2011 marked the ten year anniversary of September 11. I live a few blocks from Ground Zero, so I walked down with my camera hoping to make an iconic shot. But it was cloudy as all hell, and I couldn’t see the towers of light piercing into the night sky. Then I see Eric Thayer‘s photo. Where was I? How much more uplifting could a ten year anniversary photo of 9/11 be?

Reuter’s journalist Barry Malone captured this image near Somalia. The juxtaposition is boggling. Guy in suit. Dead cow that is so starved it looks like a leather jacket. And craziest of all, he’s using an iPad as a camera — a scene that couldn’t have existed until last year since the iPad 2 came out in the Spring. Since then, I’ve seen this all the time. In fact, my father uses his iPad as a camera.

Protests were happening everywhere from Wall Street to Tahrir Square. And in Greece where economic issues are abound, Nodas Stylianidis captured this self-immolation photo, which of course, reminds me of Malcolm Browne‘s photo from Vietnam.
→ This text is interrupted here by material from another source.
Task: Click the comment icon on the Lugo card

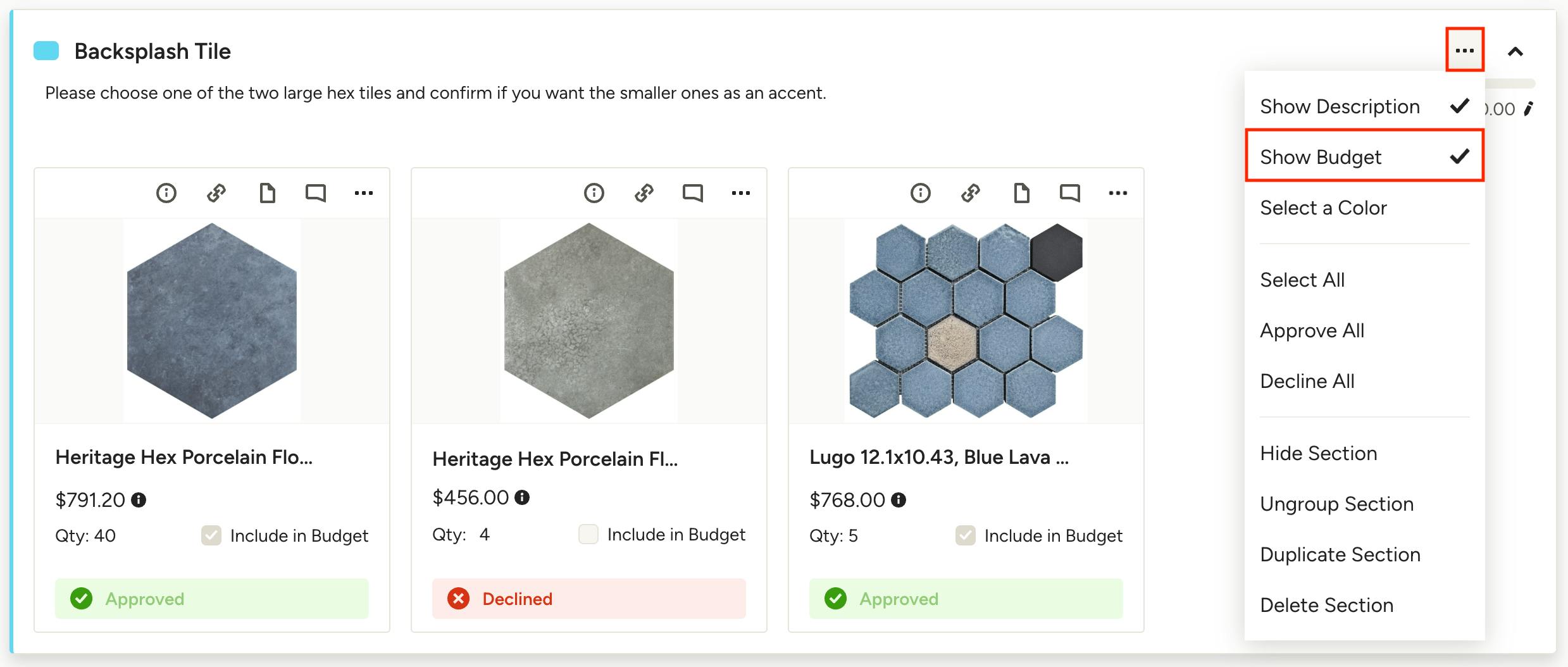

Peggy Sirota took these funny photos of comedian Ken Jeong photo bombing super model Kate Upton. I wrote a blog about it. People got upset. Said it was gross. Said it was demeaning. But I laughed when I saw the photos. It made me happy. It’s poking fun at the very things that are supposed to be demeaning. Are you trying to convince me that this is perpetuating negative stereotypes?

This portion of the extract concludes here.